Saved entries
━━━━━━
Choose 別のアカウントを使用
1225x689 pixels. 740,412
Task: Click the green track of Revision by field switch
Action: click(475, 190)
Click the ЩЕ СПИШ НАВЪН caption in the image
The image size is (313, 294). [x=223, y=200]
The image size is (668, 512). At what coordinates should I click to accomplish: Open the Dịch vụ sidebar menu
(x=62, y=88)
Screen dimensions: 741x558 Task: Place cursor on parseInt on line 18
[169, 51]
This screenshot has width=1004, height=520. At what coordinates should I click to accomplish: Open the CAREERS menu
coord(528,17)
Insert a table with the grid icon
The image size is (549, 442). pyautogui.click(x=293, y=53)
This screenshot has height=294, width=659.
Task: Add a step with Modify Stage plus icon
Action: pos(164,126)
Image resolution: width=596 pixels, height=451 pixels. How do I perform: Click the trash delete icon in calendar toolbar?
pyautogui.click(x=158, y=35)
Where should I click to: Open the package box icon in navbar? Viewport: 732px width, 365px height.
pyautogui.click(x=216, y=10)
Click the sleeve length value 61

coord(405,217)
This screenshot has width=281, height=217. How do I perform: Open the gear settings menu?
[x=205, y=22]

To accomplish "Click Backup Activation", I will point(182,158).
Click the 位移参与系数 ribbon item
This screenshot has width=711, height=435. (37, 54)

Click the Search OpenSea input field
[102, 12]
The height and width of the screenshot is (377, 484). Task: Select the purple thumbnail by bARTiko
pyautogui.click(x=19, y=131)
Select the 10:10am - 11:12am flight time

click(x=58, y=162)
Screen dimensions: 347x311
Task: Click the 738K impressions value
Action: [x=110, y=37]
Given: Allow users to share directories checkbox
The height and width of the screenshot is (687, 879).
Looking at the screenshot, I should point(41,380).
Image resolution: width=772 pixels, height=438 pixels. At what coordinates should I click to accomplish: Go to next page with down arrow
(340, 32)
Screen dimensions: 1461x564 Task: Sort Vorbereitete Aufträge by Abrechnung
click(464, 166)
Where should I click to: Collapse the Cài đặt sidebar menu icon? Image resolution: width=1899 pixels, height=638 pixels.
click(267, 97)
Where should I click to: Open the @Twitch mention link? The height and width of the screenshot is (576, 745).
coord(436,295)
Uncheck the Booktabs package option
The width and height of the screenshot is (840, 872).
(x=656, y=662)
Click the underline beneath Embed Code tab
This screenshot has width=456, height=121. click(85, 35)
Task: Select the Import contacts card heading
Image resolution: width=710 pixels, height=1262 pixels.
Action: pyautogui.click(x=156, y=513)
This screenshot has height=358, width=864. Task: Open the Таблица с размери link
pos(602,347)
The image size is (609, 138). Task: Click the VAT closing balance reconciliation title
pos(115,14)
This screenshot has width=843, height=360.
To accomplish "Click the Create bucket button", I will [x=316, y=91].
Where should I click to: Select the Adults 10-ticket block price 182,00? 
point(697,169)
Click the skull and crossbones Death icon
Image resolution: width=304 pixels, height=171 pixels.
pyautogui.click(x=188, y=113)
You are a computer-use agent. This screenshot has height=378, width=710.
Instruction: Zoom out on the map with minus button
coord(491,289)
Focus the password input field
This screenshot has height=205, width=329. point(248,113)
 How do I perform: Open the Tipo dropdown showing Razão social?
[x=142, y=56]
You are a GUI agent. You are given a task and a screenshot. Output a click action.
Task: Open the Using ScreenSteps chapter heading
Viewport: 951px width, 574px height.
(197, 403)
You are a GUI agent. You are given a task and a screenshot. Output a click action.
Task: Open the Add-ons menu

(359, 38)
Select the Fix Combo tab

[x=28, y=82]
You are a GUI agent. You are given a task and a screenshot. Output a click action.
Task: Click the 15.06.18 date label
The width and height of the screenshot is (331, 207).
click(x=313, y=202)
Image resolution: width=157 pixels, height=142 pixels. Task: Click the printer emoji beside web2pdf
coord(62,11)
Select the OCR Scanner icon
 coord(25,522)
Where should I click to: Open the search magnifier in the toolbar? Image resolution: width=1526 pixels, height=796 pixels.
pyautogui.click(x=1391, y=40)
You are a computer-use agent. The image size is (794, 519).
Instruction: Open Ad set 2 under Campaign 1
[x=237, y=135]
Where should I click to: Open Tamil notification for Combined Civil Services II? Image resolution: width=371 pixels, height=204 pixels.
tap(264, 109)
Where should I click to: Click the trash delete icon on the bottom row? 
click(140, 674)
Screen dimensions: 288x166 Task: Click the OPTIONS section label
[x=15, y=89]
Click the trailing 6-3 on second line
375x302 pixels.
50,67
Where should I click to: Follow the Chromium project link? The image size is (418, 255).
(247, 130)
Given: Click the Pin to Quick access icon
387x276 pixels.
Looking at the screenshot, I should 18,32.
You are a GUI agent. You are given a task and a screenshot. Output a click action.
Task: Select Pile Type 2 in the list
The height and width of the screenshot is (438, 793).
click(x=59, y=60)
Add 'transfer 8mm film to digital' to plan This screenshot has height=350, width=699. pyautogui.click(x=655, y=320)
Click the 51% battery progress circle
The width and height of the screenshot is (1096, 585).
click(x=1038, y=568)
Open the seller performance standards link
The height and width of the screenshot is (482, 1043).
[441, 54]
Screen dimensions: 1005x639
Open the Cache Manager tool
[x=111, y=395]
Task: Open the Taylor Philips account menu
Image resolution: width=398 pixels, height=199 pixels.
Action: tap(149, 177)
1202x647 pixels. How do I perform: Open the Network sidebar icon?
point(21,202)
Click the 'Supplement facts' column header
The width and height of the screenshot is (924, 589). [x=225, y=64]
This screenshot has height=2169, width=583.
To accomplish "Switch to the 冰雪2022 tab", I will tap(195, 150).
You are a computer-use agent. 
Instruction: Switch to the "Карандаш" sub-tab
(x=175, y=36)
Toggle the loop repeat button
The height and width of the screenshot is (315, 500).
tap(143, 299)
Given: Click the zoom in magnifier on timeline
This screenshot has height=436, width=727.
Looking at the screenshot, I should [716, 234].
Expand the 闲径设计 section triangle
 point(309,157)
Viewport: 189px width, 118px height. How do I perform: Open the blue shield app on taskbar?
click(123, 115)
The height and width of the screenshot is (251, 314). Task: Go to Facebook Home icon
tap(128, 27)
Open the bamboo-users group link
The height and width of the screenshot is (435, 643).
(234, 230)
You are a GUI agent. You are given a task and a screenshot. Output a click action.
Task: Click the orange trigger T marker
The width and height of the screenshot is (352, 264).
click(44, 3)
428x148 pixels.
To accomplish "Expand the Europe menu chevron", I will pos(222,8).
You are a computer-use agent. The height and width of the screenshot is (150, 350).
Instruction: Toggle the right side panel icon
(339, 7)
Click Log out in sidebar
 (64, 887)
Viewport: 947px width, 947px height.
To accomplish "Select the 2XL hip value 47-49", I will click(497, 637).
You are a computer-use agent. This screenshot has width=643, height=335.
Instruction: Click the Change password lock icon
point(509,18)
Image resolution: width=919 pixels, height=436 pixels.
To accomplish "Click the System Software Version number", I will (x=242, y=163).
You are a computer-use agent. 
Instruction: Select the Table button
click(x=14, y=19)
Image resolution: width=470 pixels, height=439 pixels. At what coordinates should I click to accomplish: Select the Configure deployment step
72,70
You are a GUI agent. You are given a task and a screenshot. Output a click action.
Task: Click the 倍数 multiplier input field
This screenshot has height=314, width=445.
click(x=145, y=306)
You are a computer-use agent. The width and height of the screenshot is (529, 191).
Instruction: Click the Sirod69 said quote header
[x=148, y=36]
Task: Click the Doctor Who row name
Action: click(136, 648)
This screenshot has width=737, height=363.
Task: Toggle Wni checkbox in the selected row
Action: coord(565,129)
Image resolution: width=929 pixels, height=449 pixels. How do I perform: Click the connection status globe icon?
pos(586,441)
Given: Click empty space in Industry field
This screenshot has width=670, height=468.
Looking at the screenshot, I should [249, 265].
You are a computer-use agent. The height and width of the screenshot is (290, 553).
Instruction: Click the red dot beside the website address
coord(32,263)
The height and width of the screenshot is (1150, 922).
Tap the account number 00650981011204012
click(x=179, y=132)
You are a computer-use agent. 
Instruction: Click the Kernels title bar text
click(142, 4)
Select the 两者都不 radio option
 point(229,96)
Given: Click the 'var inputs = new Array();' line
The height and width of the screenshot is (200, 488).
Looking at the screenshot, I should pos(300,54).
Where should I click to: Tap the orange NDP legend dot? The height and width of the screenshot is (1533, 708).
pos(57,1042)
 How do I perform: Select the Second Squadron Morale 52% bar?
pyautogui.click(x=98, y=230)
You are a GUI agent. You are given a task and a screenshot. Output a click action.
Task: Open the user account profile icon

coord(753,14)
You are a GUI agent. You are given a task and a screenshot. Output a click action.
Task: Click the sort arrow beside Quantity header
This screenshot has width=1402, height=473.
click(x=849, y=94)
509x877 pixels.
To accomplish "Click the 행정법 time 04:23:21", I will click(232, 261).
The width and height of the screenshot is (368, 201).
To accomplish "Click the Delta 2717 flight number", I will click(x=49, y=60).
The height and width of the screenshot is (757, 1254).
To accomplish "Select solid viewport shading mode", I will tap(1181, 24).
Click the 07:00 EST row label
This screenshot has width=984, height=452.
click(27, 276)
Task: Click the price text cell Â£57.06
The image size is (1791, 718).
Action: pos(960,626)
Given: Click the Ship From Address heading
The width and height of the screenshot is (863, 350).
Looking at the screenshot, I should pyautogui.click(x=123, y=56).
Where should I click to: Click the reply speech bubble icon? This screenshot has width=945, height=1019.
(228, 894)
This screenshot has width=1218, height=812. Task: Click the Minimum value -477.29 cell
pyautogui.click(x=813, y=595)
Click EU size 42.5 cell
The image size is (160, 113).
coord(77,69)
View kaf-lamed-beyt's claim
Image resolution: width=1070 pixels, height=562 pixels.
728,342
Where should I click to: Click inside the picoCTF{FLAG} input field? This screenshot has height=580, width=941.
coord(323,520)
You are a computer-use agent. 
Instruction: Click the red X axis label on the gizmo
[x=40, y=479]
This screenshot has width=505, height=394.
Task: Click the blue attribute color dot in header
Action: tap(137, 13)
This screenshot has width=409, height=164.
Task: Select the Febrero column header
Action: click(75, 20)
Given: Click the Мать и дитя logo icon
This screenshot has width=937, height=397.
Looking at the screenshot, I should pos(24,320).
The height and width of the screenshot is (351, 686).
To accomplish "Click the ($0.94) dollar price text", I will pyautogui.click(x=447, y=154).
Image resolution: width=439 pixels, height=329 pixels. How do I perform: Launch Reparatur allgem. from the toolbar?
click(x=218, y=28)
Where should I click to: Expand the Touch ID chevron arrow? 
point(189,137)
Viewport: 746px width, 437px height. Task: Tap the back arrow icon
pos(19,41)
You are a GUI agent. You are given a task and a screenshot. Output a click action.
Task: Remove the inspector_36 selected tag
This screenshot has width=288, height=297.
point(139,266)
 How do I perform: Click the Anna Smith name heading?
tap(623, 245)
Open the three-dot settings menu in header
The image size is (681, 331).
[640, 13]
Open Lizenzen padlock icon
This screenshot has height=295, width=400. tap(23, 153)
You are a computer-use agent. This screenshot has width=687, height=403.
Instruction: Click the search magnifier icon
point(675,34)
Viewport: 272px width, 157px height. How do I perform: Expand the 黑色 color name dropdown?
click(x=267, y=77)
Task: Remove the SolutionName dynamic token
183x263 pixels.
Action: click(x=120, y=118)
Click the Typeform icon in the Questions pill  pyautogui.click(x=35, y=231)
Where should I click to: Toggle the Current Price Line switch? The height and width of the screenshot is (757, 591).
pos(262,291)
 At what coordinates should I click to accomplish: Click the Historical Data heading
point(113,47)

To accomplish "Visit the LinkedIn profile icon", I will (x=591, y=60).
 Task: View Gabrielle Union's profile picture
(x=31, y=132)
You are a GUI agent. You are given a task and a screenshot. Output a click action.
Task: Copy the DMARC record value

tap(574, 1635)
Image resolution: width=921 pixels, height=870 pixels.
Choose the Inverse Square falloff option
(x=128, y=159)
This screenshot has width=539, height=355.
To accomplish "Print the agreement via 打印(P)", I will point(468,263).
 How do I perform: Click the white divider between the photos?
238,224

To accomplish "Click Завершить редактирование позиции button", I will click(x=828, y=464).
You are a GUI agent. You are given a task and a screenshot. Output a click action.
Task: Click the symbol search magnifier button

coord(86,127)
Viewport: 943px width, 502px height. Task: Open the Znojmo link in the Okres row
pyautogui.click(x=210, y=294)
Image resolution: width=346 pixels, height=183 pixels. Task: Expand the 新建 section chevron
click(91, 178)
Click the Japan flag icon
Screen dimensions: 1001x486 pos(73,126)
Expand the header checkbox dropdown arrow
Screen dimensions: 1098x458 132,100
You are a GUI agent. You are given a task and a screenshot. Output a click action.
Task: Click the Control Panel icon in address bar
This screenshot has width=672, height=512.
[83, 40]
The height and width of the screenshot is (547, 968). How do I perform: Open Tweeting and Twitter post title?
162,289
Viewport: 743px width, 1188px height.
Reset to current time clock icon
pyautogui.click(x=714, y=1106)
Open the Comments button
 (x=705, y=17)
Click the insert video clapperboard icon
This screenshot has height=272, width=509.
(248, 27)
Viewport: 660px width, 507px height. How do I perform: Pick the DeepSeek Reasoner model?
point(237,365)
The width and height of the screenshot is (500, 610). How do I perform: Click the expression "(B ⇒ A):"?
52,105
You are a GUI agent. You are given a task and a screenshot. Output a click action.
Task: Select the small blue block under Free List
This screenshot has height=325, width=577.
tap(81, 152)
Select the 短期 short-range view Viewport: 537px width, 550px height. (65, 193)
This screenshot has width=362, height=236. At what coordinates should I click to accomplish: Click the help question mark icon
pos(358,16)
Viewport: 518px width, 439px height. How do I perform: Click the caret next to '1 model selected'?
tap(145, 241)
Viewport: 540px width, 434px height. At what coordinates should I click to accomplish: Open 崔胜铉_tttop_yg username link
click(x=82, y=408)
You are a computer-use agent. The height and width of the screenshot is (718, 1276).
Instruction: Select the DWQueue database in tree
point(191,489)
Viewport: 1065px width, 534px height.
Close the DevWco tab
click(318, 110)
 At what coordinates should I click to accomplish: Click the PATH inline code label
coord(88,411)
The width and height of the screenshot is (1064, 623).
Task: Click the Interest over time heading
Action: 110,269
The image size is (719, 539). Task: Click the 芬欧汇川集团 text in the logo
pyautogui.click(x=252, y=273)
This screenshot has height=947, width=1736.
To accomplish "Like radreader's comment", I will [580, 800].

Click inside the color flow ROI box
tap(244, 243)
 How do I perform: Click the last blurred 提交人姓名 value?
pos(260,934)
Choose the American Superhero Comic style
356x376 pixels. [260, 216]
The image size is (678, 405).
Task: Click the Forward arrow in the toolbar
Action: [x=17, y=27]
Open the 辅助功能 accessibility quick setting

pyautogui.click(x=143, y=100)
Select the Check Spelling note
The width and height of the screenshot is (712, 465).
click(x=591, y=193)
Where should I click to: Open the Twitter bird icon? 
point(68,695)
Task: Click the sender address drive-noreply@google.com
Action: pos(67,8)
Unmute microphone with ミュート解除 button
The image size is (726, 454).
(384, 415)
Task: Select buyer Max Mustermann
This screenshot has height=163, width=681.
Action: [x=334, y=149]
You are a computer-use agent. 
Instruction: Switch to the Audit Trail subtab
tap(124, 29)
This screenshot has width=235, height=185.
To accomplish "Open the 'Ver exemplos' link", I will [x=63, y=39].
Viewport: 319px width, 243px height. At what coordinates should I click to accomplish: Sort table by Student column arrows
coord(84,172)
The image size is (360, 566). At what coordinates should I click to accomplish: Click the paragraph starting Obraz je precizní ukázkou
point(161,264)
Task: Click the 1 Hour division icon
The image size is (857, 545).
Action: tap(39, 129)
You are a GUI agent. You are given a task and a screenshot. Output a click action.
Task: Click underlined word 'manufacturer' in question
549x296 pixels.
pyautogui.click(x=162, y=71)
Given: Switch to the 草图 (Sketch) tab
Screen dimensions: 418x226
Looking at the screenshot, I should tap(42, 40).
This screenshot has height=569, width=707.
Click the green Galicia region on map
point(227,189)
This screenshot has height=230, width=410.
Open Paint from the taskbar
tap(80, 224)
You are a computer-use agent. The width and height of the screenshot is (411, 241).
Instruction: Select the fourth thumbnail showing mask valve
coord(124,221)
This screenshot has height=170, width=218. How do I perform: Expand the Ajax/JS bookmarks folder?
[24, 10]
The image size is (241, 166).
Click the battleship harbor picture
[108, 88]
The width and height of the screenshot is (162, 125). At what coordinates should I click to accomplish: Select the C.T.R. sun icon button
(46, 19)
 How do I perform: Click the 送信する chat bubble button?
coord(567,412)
━━━━━━
Given the data above, transcribe exactly the lines from the one containing "Task: Click the 倍数 multiplier input field" down to the one containing "is (529, 191).", and no others.

Task: Click the 倍数 multiplier input field
This screenshot has height=314, width=445.
click(x=145, y=306)
You are a computer-use agent. The width and height of the screenshot is (529, 191).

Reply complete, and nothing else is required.